◆ DATA SHOWN ◆
* * *

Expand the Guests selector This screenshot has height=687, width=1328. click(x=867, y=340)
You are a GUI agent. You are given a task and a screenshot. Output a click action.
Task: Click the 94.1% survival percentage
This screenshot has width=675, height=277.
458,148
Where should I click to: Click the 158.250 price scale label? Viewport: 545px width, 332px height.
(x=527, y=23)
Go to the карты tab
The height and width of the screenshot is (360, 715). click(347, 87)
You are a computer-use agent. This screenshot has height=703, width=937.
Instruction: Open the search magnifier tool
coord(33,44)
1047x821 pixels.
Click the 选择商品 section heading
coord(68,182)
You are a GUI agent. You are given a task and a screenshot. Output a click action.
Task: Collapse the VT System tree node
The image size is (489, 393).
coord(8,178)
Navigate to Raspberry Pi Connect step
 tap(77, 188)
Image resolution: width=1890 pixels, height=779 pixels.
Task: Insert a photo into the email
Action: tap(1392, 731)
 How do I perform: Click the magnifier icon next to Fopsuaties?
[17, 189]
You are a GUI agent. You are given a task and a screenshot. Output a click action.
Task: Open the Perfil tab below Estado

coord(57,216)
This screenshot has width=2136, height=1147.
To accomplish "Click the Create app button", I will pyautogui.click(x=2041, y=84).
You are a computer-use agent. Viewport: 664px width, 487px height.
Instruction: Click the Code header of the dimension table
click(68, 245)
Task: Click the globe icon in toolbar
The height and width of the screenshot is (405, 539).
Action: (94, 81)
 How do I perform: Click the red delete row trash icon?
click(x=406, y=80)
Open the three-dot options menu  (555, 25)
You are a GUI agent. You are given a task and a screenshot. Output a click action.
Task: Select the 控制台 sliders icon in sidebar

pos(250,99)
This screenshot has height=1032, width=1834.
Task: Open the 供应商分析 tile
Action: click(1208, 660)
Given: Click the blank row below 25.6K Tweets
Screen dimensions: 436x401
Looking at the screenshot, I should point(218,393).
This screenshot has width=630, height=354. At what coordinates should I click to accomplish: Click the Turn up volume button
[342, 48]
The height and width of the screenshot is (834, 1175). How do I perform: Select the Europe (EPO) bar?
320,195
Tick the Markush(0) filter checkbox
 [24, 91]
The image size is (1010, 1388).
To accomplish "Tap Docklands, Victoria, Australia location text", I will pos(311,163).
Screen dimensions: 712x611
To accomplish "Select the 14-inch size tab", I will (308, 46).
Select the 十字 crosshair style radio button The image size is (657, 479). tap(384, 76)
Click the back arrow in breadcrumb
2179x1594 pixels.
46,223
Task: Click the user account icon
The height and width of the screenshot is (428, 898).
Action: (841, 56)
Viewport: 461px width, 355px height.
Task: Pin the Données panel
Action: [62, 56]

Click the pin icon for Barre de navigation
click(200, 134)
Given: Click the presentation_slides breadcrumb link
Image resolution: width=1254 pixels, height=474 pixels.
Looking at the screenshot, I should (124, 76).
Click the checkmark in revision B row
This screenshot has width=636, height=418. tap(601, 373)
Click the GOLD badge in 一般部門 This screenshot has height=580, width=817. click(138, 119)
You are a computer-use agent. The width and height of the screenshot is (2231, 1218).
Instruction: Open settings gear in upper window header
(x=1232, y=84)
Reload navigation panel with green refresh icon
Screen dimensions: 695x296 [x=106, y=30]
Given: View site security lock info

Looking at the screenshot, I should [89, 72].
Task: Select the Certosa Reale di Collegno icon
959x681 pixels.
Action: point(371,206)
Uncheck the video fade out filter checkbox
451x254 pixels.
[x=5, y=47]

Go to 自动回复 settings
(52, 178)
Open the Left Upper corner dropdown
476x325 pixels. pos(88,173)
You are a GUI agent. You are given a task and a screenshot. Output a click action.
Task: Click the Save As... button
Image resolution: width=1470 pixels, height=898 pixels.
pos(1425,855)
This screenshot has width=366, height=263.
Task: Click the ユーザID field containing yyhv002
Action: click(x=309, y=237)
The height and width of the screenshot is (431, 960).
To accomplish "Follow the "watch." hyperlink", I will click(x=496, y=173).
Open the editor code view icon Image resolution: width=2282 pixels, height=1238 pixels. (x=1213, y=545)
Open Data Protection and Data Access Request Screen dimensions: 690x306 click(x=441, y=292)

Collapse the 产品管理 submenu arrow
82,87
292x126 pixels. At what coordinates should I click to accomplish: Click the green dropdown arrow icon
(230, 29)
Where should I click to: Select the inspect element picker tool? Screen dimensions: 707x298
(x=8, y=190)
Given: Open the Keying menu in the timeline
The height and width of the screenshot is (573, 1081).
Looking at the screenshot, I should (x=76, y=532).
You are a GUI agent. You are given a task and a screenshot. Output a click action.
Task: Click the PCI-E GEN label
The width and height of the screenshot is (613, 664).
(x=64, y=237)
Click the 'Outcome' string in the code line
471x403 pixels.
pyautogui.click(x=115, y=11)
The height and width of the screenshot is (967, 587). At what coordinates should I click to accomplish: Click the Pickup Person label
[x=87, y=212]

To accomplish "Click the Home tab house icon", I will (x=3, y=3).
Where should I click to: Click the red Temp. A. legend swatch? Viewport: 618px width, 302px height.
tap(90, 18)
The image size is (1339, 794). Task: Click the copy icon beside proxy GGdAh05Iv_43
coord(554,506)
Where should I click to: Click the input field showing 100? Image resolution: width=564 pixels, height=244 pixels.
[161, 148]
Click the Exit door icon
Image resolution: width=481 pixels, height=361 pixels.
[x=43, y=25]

* * *

◆ WHAT IS EXPECTED ◆
Rewrite all of the records above, swapping each occurrence of "computer-use agent" for "desktop automation agent" and leaving everything else unchanged.

◆ FINAL RESULT ◆
Expand the Guests selector This screenshot has height=687, width=1328. click(x=867, y=340)
You are a GUI agent. You are given a task and a screenshot. Output a click action.
Task: Click the 94.1% survival percentage
This screenshot has width=675, height=277.
458,148
Where should I click to: Click the 158.250 price scale label? Viewport: 545px width, 332px height.
(x=527, y=23)
Go to the карты tab
The height and width of the screenshot is (360, 715). click(347, 87)
You are a desktop automation agent. This screenshot has height=703, width=937.
Instruction: Open the search magnifier tool
coord(33,44)
1047x821 pixels.
Click the 选择商品 section heading
coord(68,182)
You are a GUI agent. You are given a task and a screenshot. Output a click action.
Task: Collapse the VT System tree node
The image size is (489, 393).
coord(8,178)
Navigate to Raspberry Pi Connect step
 tap(77, 188)
Image resolution: width=1890 pixels, height=779 pixels.
Task: Insert a photo into the email
Action: tap(1392, 731)
 How do I perform: Click the magnifier icon next to Fopsuaties?
[17, 189]
You are a GUI agent. You are given a task and a screenshot. Output a click action.
Task: Open the Perfil tab below Estado

coord(57,216)
This screenshot has width=2136, height=1147.
To accomplish "Click the Create app button", I will pyautogui.click(x=2041, y=84).
You are a desktop automation agent. Viewport: 664px width, 487px height.
Instruction: Click the Code header of the dimension table
click(68, 245)
Task: Click the globe icon in toolbar
The height and width of the screenshot is (405, 539).
Action: (94, 81)
 How do I perform: Click the red delete row trash icon?
click(x=406, y=80)
Open the three-dot options menu  (555, 25)
You are a GUI agent. You are given a task and a screenshot. Output a click action.
Task: Select the 控制台 sliders icon in sidebar

pos(250,99)
This screenshot has height=1032, width=1834.
Task: Open the 供应商分析 tile
Action: click(1208, 660)
Given: Click the blank row below 25.6K Tweets
Screen dimensions: 436x401
Looking at the screenshot, I should point(218,393).
This screenshot has width=630, height=354. At what coordinates should I click to accomplish: Click the Turn up volume button
[342, 48]
The height and width of the screenshot is (834, 1175). How do I perform: Select the Europe (EPO) bar?
320,195
Tick the Markush(0) filter checkbox
 [24, 91]
The image size is (1010, 1388).
To accomplish "Tap Docklands, Victoria, Australia location text", I will pos(311,163).
Screen dimensions: 712x611
To accomplish "Select the 14-inch size tab", I will (308, 46).
Select the 十字 crosshair style radio button The image size is (657, 479). tap(384, 76)
Click the back arrow in breadcrumb
2179x1594 pixels.
46,223
Task: Click the user account icon
The height and width of the screenshot is (428, 898).
Action: (841, 56)
Viewport: 461px width, 355px height.
Task: Pin the Données panel
Action: [62, 56]

Click the pin icon for Barre de navigation
click(200, 134)
Given: Click the presentation_slides breadcrumb link
Image resolution: width=1254 pixels, height=474 pixels.
Looking at the screenshot, I should (124, 76).
Click the checkmark in revision B row
This screenshot has width=636, height=418. tap(601, 373)
Click the GOLD badge in 一般部門 This screenshot has height=580, width=817. click(138, 119)
You are a desktop automation agent. The width and height of the screenshot is (2231, 1218).
Instruction: Open settings gear in upper window header
(x=1232, y=84)
Reload navigation panel with green refresh icon
Screen dimensions: 695x296 [x=106, y=30]
Given: View site security lock info

Looking at the screenshot, I should [89, 72].
Task: Select the Certosa Reale di Collegno icon
959x681 pixels.
Action: point(371,206)
Uncheck the video fade out filter checkbox
451x254 pixels.
[x=5, y=47]

Go to 自动回复 settings
(52, 178)
Open the Left Upper corner dropdown
476x325 pixels. pos(88,173)
You are a GUI agent. You are given a task and a screenshot. Output a click action.
Task: Click the Save As... button
Image resolution: width=1470 pixels, height=898 pixels.
pos(1425,855)
This screenshot has width=366, height=263.
Task: Click the ユーザID field containing yyhv002
Action: click(x=309, y=237)
The height and width of the screenshot is (431, 960).
To accomplish "Follow the "watch." hyperlink", I will click(x=496, y=173).
Open the editor code view icon Image resolution: width=2282 pixels, height=1238 pixels. (x=1213, y=545)
Open Data Protection and Data Access Request Screen dimensions: 690x306 click(x=441, y=292)

Collapse the 产品管理 submenu arrow
82,87
292x126 pixels. At what coordinates should I click to accomplish: Click the green dropdown arrow icon
(230, 29)
Where should I click to: Select the inspect element picker tool? Screen dimensions: 707x298
(x=8, y=190)
Given: Open the Keying menu in the timeline
The height and width of the screenshot is (573, 1081).
Looking at the screenshot, I should (x=76, y=532).
You are a GUI agent. You are given a task and a screenshot. Output a click action.
Task: Click the PCI-E GEN label
The width and height of the screenshot is (613, 664).
(x=64, y=237)
Click the 'Outcome' string in the code line
471x403 pixels.
pyautogui.click(x=115, y=11)
The height and width of the screenshot is (967, 587). At what coordinates should I click to accomplish: Click the Pickup Person label
[x=87, y=212]

To accomplish "Click the Home tab house icon", I will (x=3, y=3).
Where should I click to: Click the red Temp. A. legend swatch? Viewport: 618px width, 302px height.
tap(90, 18)
The image size is (1339, 794). Task: Click the copy icon beside proxy GGdAh05Iv_43
coord(554,506)
Where should I click to: Click the input field showing 100? Image resolution: width=564 pixels, height=244 pixels.
[161, 148]
Click the Exit door icon
Image resolution: width=481 pixels, height=361 pixels.
[x=43, y=25]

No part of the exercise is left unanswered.